Celery fits into two groups: blanched and self blanching, and can be Pink, Red, or White.

White matures first, then pink then red.

Self-blanching white or green types that do not require earthing up are less hardy than the others and have a milder flavour.

Generally they perform best in a long cool damp growing season.


Week 10:

Sow seeds of blanching varieties in pots / trays of seed compost and germinate at a temperature of 16°C (60°F).

Pre-soak the seeds overnight prior to sowing.

Germination should take about two weeks.

Germinated Seedlings

Week 14-15:

Prick out the seedlings when large enough to handle into75mm (3") pots of potting compost.

Reduce the temperature to around 10°C (50°F) and grow the young plants in the greenhouse until well-established.

Pricked out Seedlings

Week 15:

Sow seed (under cloches) of self-blanching varieties directly into a pre-prepared seed bed.

Thin out seedlings to 200mm (8") apart when large enough to handle.

Germinated seedlings

Week 16:

Place pricked out seedlings into a cold frame to harden off.

Week 21:

Plant out blanching celery 250mm (10") apart along the previously prepared beds, ensure that the root ball is set firmly then give a thorough watering in.

Surrounding the plants with a bottomless pots / buckets at this stage will offer some protection from the wind and later help to keep the plant/s compact which in turn will help blanching.

Keep the beds well watered, and remove any side-growths that appear from the base during the growing season.

Throughout the growing season feed the plants regularly with a 1:2:2 fertiliser.

Plant protection

Week 27-28:

When trench celery plants reach a height of around 300mm (12”) high they will need earthing up, or surrounded with tubes or some dark wrapping material to exclude light and assist blanching.

First remove all weed growth from the cropping area, taking great care not to get soil in the hearts of plants.
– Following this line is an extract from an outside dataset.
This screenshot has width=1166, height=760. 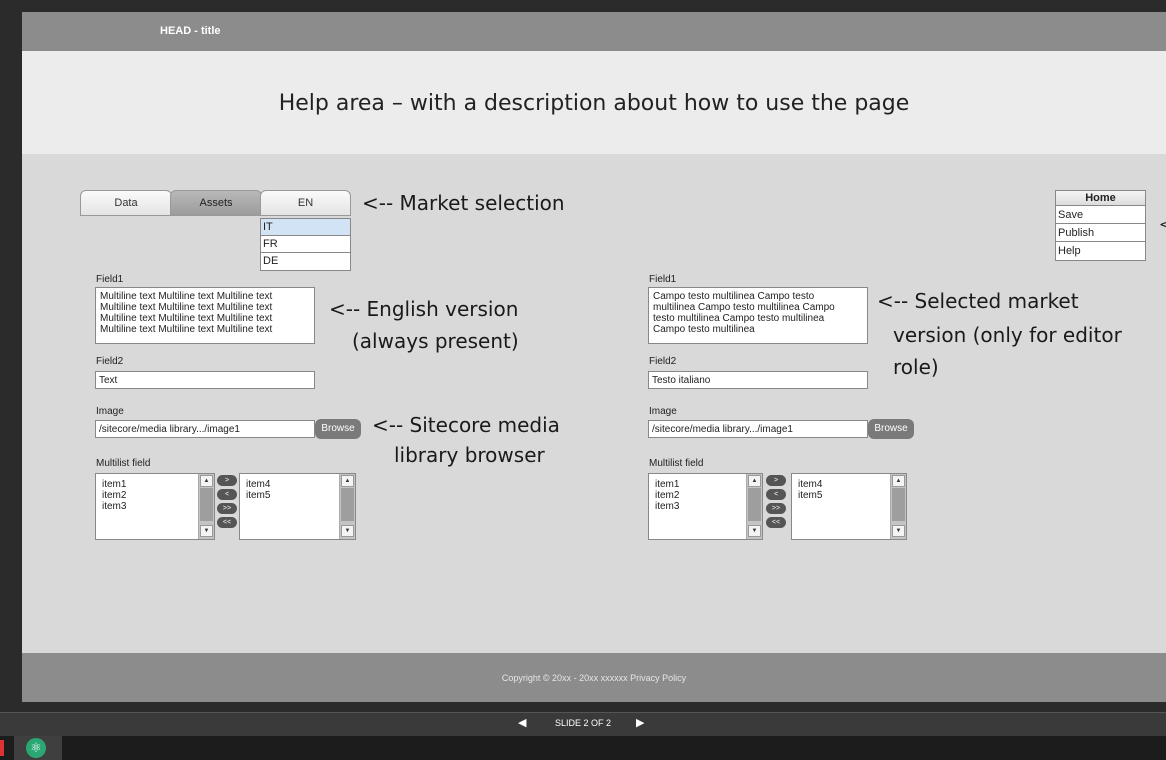 I want to click on it-multilist-available: item1 item2 item3 ▲ ▼, so click(x=706, y=506).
Soak the plants well if conditions are dry, remove any suckers, then loosely tie in the leaf stalks or wrap them in a paper collar (newspaper will do).
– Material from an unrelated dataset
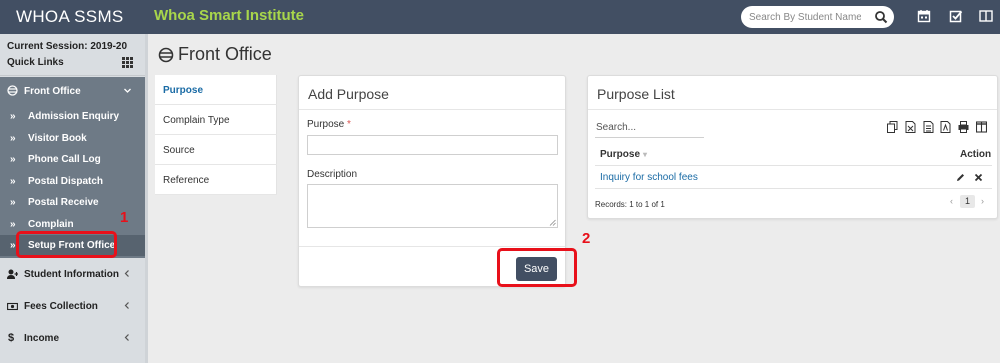  I want to click on tab-purpose: Purpose, so click(216, 90).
This will prevent the soil getting into the heart of the plant when earthing up.

Plants growing on

Draw up friable (crumbly) soil from either side of the trench to form sloping ridges up the sides of the celery.

Add more at intervals until soil reaches just below lowest leaves.

Allow an interval of about three weeks between each earthing up stage.

Protect the plants with slug bait.

Harvested Plants

The heads of trench-grown celery are usually sufficiently blanched eight weeks after the first earthing up.

Week 40:

Prepare trenches for planting out the following year's crop in an open sunny position.

Take out a trench 300mm (12") wide, and 600mm (24") deep, placing the bottom layer on one side of the trench and the topsoil on the other.

Fork soil at the bottom 150mm (6") deep and spread a layer of well rotted manure or garden compost.

Break up subsoil as you return it, mixing with it, a bucketful of farmyard manure to each metre (3ft) run and 2 oz of bonemeal.

Similarly when returning top soil, mix in well rotted manure, and add 1 oz. of bonemeal per metre run.

Rake bed over thoroughly in each direction, but don't do this if the surface sticky.

For self-blanching white and green varieties, it is sufficient to dig the plot one spit deep, and dig in liberal amounts of well-rotted manure or compost.